“Sit down, silly, and eat.” She made a face at him, but her eyes were shining. “Hurry up. We’re going places today.”
“Where?” The coffee cup poised in the air.
“Round and about. Most any place you want to. The great wide world. What would you like to see?”
“I don’t know—yet.”
“Well, that’s where we’ll go.”
After breakfast Diana lit a cigarette, then popped the dishes into the fire. She turned to Perry. “Better put these on. Your other things are already in thecar.” ‘These’ were a pair of sandals with zipper fasteners and ornamental straps. He slipped them on and hurried after Diana who had opened the outer door. Perry found himself not outdoors, but in a small reception hall. On his left Diana’s shapely legs were disappearing up a flight of steps. He hastened and caught up with her. They emerged in a moderately large hangar, containing at the moment what was obviously an aircraft but reminded Perry of an illustration from some lurid Sunday supplement. It was egg-shaped, about eighteen feet long and twelve feet high. It was supported by three retractable wheels, two at the blunt or forward end, and one at the stern. Mounted at the small end of the egg was a screw propeller with three five-foot blades. At the topmost point of the egg shaped body was a small cylindrical projection from which streamed aft a sheaf of flat blades about fifteen feet long and perhaps eighteen inches wide at the widest point. Perry guessed that this unfolded into a rotor for helicopter flight. He attempted to count the blades in the gloom and decided that there were either five or six. No wings were in evidence but Perry noticed that there were slots about four feet long on each side near the top amidships. Diana confirmed his guess that these housed wings that spread when needed. But search as he might he saw no sign of a control surface; rudder, stabilizer, nor fins.

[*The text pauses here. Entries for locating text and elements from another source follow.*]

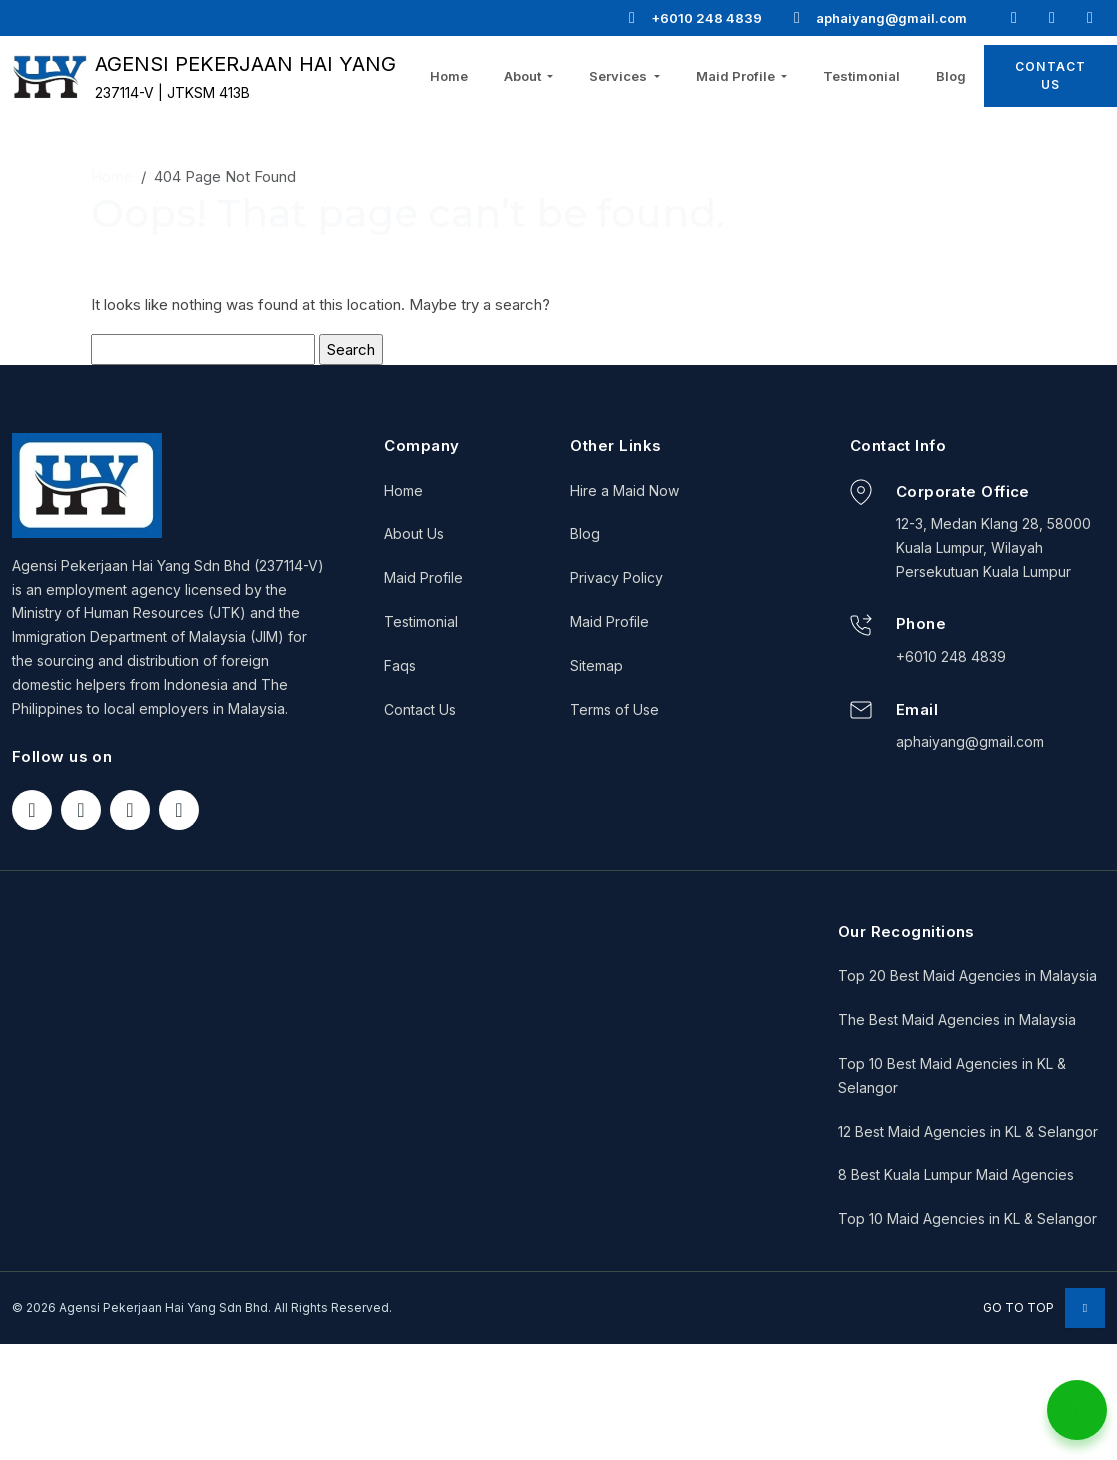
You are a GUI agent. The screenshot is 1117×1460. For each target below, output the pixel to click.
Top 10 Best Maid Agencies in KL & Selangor (952, 1075)
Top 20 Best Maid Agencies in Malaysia (967, 975)
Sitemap (596, 665)
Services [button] (619, 76)
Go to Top (1044, 1307)
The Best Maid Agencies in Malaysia (957, 1019)
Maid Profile (423, 577)
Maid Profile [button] (737, 76)
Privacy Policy (616, 577)
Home (449, 76)
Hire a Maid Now (624, 490)
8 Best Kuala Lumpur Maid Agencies (956, 1174)
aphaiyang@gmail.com (879, 18)
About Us (414, 533)
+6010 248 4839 (694, 18)
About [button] (524, 76)
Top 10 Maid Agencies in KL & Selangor (967, 1218)
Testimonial (861, 76)
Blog (951, 76)
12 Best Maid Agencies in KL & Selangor (968, 1131)
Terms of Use (614, 709)
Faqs (400, 665)
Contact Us (420, 709)
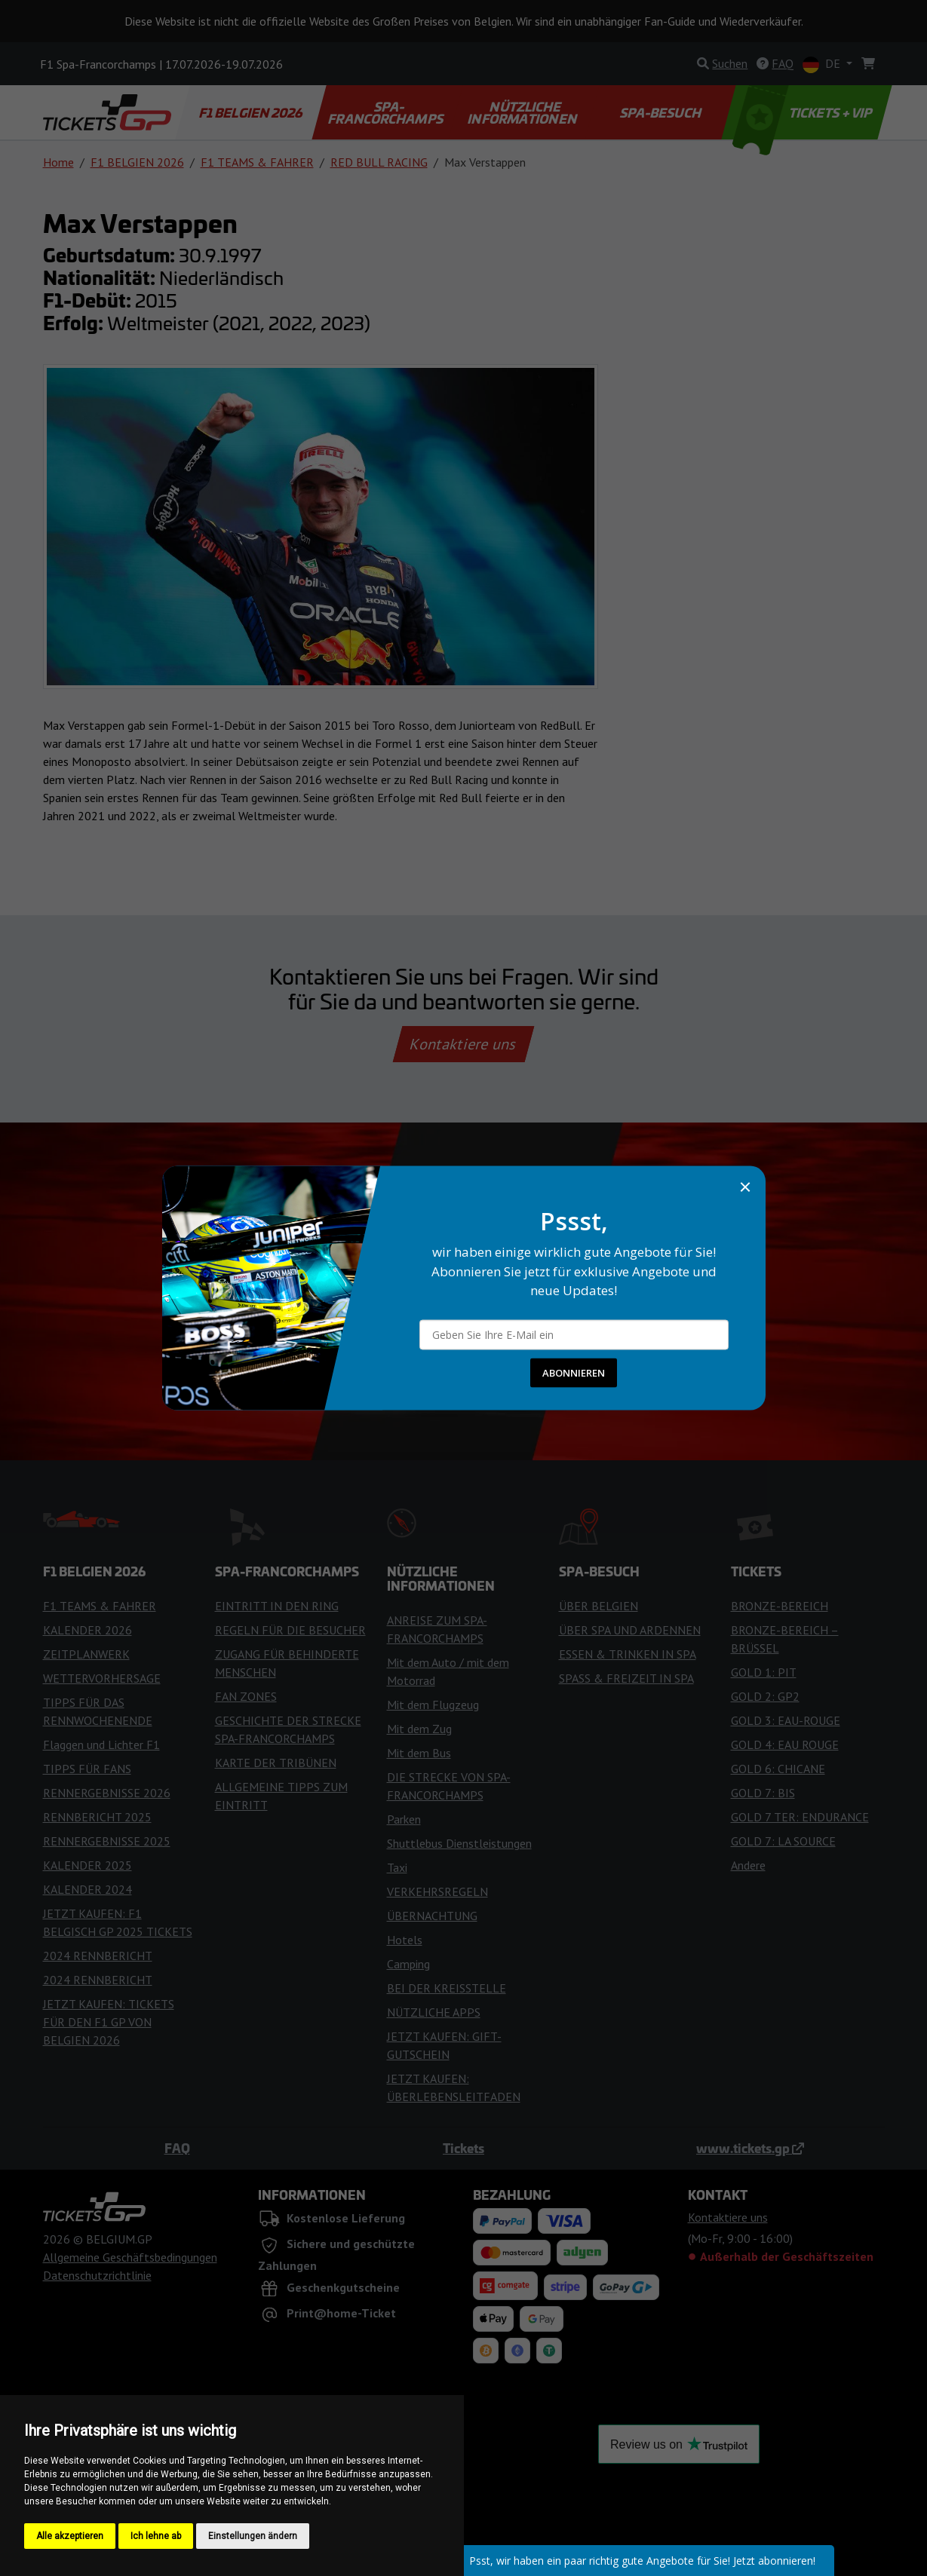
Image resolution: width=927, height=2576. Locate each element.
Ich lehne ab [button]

The body was a dull copper color, except for the front end and the sides back to midships, which were plastic glass. The door was just abaft his enormous view-port on the starboard side. Diana swung it open and they stepped inside. The interior was very roomy, there being nearly five feet of clear floor space thwartships and almost that much abaft the twin pilots’ chairs. A lazy bench ran around the outer wall except for the space forward of the chairs, where it was replaced by a belt of instruments with clear glass above and below. Perry saw that the level inner floor plate and the corresponding curved outer hull were largely of glass.
Diana seated herself in the right hand pilot’s chair. “Come sit beside me, Perry.” He did so and examined the dual controls in front of him. Diana touched a lever control and the car rolled out on the platform. She grasped the joystick and pulled it toward her, thumb pressing a button on the end. Perry heard a soft hum and a slight haze appeared over the car. The rotor had unfolded. The hum grew to a high-pitched whine, then died away. The car trembled and he noticed a slight feeling of heaviness. He glanced down between his feet and watched the mountain with its crags and pine trees drop away. A few minutes later Diana moved the stick forward to the vertical. Perry felt as if he were riding in an express elevator which had just stopped at the top floor. The car hovered about two thousand feet over ‘Diana’s mountain’. She turned to him. “Now where shall we go?”
“I don’t want to go any place until I learn to fly this thing.”
“I’m not exactly a flying instructor, but I’ll try. You saw me take off. First I started the main motor with this switch turned to ‘helicopter.’ I pull back the stick to rise straight up. With the stick vertical the car hovers. The stick won’t move unless you press the button on the end. Push the stick forward—so—and the car lowers. Then return it to vertical when you are at the altitude you wish. In landing you settle it down slowly with a slight pressure forward.”